THE PROBLEM: Reproduce the entries exactly, but keep the pictures out of the copy.
-------
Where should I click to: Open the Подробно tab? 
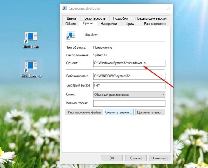[121, 18]
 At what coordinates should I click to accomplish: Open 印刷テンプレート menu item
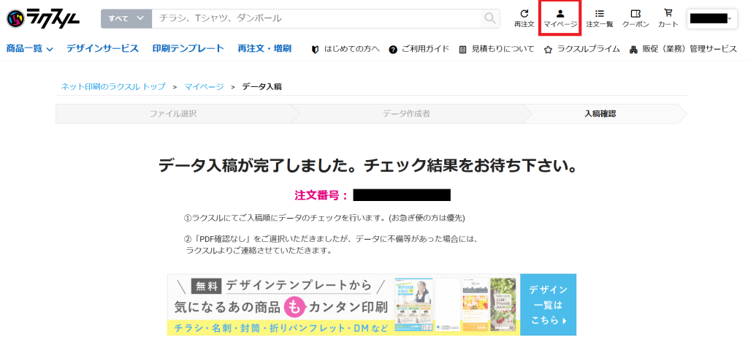188,49
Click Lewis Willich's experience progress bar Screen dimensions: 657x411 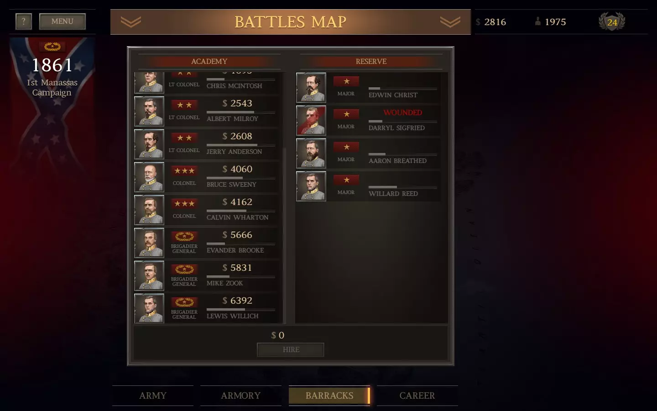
-------
WORKED SOLUTION:
Where should I click to: Open the Подробно tab? 
[121, 18]
 At what coordinates should I click to accomplish: Open 印刷テンプレート menu item
188,49
Click Lewis Willich's experience progress bar Screen dimensions: 657x411 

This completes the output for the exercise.